[DESCRIPTION OF THE TASK]
In the stretch of rows from the line containing "Click the Stock" through the line containing "[x=883, y=239]", swap "Instruction" for "Command". Write out only those lines, with everything else left as it is.

Rows from a data source:
========================================================================

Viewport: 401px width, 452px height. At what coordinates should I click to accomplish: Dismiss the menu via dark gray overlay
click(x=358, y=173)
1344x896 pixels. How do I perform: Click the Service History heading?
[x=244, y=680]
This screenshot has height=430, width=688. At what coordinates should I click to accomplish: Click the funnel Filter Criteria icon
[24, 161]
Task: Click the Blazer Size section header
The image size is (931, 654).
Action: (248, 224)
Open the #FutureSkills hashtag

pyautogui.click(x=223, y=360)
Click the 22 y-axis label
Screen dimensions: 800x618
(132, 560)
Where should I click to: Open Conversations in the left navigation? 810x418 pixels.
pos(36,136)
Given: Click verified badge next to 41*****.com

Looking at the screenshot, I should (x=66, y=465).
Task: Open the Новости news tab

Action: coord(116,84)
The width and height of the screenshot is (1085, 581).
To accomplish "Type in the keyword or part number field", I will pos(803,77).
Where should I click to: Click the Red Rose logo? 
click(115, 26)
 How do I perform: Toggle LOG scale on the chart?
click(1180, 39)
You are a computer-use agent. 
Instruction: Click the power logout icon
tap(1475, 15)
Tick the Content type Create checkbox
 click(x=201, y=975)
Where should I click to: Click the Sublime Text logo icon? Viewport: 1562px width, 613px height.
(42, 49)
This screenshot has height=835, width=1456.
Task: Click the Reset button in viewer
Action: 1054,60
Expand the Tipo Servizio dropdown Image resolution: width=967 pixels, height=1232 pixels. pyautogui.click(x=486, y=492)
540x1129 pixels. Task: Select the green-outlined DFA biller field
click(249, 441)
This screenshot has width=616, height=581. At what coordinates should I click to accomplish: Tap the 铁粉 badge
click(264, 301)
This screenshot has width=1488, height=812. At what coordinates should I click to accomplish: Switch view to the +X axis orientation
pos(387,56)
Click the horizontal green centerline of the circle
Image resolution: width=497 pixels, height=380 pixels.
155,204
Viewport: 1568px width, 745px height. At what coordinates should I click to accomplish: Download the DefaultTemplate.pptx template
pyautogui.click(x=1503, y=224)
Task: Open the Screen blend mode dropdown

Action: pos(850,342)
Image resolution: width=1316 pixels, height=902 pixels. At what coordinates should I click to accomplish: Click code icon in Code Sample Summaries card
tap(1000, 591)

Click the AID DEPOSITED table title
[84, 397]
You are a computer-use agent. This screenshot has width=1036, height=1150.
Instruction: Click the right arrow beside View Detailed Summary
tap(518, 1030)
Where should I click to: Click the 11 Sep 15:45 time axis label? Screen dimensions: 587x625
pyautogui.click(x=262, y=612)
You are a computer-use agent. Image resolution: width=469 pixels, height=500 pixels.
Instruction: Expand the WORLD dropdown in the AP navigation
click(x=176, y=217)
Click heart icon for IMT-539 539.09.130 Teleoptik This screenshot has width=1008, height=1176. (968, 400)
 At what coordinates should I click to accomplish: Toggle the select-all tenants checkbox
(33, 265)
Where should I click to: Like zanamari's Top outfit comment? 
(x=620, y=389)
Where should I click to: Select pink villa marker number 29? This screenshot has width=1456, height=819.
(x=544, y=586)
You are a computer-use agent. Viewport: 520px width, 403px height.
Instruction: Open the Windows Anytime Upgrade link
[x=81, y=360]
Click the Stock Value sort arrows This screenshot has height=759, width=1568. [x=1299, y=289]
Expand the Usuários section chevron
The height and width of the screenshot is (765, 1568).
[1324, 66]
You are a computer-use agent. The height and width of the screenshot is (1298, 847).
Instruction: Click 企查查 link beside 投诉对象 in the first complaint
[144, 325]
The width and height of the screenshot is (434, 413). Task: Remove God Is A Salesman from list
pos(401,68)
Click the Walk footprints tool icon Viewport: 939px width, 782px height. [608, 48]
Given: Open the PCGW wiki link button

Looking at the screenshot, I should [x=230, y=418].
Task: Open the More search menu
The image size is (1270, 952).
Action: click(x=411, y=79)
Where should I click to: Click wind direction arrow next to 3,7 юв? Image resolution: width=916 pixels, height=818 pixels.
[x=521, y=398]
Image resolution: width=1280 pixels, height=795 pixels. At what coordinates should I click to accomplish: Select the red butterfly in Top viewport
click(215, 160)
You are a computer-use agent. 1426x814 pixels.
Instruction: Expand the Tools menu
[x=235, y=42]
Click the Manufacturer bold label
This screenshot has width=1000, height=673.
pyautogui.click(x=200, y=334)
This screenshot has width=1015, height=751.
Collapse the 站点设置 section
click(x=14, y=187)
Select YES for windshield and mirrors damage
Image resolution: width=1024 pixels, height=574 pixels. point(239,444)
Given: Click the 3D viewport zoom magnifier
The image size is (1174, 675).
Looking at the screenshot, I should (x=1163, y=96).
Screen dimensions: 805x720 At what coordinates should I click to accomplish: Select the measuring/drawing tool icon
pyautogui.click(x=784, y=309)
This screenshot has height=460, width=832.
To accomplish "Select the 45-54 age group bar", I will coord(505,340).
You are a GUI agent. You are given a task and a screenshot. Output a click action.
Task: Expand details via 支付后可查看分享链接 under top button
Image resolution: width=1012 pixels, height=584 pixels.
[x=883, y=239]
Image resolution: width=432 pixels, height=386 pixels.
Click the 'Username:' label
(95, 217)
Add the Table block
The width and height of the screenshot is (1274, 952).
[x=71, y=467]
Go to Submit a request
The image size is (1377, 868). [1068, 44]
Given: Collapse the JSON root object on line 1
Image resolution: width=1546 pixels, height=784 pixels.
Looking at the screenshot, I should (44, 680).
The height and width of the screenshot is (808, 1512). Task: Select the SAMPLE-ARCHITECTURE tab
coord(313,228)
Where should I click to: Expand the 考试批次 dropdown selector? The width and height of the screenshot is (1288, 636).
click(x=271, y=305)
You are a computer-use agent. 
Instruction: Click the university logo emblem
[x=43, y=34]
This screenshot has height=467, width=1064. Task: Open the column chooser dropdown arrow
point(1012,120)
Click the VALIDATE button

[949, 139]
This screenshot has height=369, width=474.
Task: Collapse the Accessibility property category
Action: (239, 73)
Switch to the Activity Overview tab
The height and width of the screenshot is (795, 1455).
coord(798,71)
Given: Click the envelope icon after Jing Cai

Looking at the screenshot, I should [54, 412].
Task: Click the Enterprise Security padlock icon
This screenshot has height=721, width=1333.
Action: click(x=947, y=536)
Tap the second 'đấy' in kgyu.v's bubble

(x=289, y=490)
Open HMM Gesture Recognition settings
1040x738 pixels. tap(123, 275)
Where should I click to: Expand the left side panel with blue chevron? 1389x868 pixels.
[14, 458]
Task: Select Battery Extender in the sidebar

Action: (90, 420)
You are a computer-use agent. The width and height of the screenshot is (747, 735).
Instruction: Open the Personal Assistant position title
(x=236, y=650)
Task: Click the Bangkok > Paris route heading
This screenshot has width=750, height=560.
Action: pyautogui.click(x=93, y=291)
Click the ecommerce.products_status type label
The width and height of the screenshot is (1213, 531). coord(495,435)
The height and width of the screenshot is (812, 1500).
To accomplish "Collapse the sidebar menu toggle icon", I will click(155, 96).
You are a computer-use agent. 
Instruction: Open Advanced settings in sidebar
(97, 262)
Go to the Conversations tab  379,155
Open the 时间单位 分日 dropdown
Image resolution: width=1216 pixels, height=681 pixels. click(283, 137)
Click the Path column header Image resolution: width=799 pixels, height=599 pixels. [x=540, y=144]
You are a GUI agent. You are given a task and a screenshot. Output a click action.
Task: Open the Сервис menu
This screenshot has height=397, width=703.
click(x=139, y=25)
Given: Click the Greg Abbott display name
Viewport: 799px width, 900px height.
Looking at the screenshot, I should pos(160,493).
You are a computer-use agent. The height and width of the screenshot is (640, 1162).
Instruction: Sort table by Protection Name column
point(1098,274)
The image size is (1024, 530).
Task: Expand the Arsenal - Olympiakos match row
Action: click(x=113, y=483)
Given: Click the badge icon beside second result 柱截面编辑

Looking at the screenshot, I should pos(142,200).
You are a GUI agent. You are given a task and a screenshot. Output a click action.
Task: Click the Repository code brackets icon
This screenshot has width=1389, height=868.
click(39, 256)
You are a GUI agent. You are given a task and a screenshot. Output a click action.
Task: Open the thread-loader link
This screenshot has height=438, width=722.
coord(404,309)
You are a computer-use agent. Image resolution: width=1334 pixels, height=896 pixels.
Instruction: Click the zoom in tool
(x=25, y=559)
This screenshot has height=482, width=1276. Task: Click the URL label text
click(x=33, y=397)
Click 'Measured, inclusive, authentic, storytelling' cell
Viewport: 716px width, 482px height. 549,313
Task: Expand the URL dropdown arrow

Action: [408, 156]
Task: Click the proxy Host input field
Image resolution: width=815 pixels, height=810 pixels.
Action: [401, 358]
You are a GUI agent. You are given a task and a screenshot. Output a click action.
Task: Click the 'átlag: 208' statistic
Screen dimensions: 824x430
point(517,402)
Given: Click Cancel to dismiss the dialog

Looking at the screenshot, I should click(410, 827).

========================================================================

[ANSWER TO THE TASK]
Click the Stock Value sort arrows This screenshot has height=759, width=1568. [x=1299, y=289]
Expand the Usuários section chevron
The height and width of the screenshot is (765, 1568).
[1324, 66]
You are a computer-use agent. The height and width of the screenshot is (1298, 847).
Command: Click 企查查 link beside 投诉对象 in the first complaint
[144, 325]
The width and height of the screenshot is (434, 413). Task: Remove God Is A Salesman from list
pos(401,68)
Click the Walk footprints tool icon Viewport: 939px width, 782px height. [608, 48]
Given: Open the PCGW wiki link button

Looking at the screenshot, I should [x=230, y=418].
Task: Open the More search menu
The image size is (1270, 952).
Action: click(x=411, y=79)
Where should I click to: Click wind direction arrow next to 3,7 юв? Image resolution: width=916 pixels, height=818 pixels.
[x=521, y=398]
Image resolution: width=1280 pixels, height=795 pixels. At what coordinates should I click to accomplish: Select the red butterfly in Top viewport
click(215, 160)
You are a computer-use agent. 1426x814 pixels.
Command: Expand the Tools menu
[x=235, y=42]
Click the Manufacturer bold label
This screenshot has width=1000, height=673.
pyautogui.click(x=200, y=334)
This screenshot has width=1015, height=751.
Collapse the 站点设置 section
click(x=14, y=187)
Select YES for windshield and mirrors damage
Image resolution: width=1024 pixels, height=574 pixels. point(239,444)
Given: Click the 3D viewport zoom magnifier
The image size is (1174, 675).
Looking at the screenshot, I should (x=1163, y=96).
Screen dimensions: 805x720 At what coordinates should I click to accomplish: Select the measuring/drawing tool icon
pyautogui.click(x=784, y=309)
This screenshot has height=460, width=832.
To accomplish "Select the 45-54 age group bar", I will coord(505,340).
You are a GUI agent. You are given a task and a screenshot. Output a click action.
Task: Expand details via 支付后可查看分享链接 under top button
Image resolution: width=1012 pixels, height=584 pixels.
[x=883, y=239]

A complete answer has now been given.